Practical examples may help candidates prepare for the assessment. The examples below are intended to provide candidates and institutions with some pointers as to what De Nederlandsche Bank (DNB) considers important with respect to assessments. All examples have been anonymised, and specific details have been omitted.

Specific expertise, but no strong knowledge of or experience in the financial sector

A large insurance company proposed a candidate for a supervisory board position. According to the documentation supplied, the candidate was to contribute specific IT expertise to the supervisory board. This expertise was clear from the candidate's CV. The candidate had no experience in the financial sector, however, but this was acknowledged in the documents. The file described what actions the candidate had taken to familiarise himself with the sector and the insurance business in general, and with the institution in particular. The file also contained an overview of the distribution of knowledge and expertise within the board as a whole. The candidate had talked to the chairs of the supervisory and management boards, the chair of the Risk and Audit Committee, the CFO and the CRO. He had also embarked on an internal training programme, focusing on risk management, Solvency II and relevant legislation. He would complete this programme within the next six months. He had attended two supervisory board meetings and discussed the relevant documents prior to these meetings with the actuary and the risk manager. Based on our preliminary investigation, we had a clear picture of this candidate and the board as a whole. The other board members provided more than enough of the necessary insurance-related knowledge and financial expertise. There were no special circumstances with respect to the institution. We therefore issued a positive decision without interviewing the candidate.

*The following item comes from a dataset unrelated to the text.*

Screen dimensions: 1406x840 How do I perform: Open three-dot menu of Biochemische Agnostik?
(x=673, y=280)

Impact of formal measures on the assessment process

A candidate was nominated as a management board member at a trust office on which we had imposed an administrative fine and an instruction. The deficiencies leading to these measures could not be attributed to the candidate, whom we already knew as an adequate board member of the trust office's parent company. In close consultation with us, the candidate had set a firm new course at the parent company, and planned to implement the same approach at the subsidiary company. We therefore assessed the candidate as fit for the position without interviewing him.

Time commitment

We invited a candidate for a supervisory board membership for an interview because she also held a demanding position in another sector. During the interview, she appeared to be well-informed of the developments within the institution and Solvency II. Moreover, she provided examples of additional related activities, such as attending committee meetings as an observer. We therefore found that the candidate could devote sufficient time to her proposed position as a supervisory board member, and issued a positive decision.

Experience abroad

We asked a proposed director of an insurance company who had gained extensive experience at several foreign insurance companies about his vision of the Dutch insurance market. His response revealed that he had come to the interview well-prepared. He was familiar with the Dutch insurance market, was able to explain the insurance company's strategy and set out how he intended to follow up on it as a management board member. The candidate's international perspective clearly provided added value to the board as a whole. We therefore issued a positive decision.

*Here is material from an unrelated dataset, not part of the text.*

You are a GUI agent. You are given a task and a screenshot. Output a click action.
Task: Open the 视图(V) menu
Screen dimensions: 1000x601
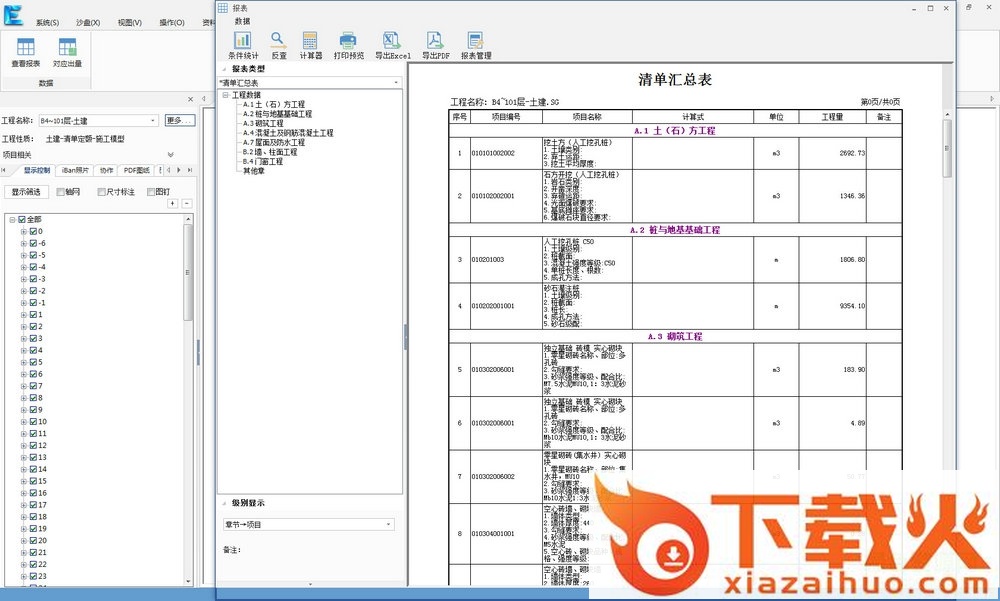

Added value to the board as a whole

A candidate's CV revealed that she had organisational and executive skills, but lacked relevant knowledge about pensions. We therefore invited her for an assessment interview. The candidate took the initiative during the interview, and her responses to our questions about organisational policy and fund-specific characteristics were well-substantiated. She also indicated relevant improvement objectives, and the role she intended to play in achieving them. Her lack of knowledge about pensions could temporarily be compensated for by the other board members. We therefore issued a positive decision.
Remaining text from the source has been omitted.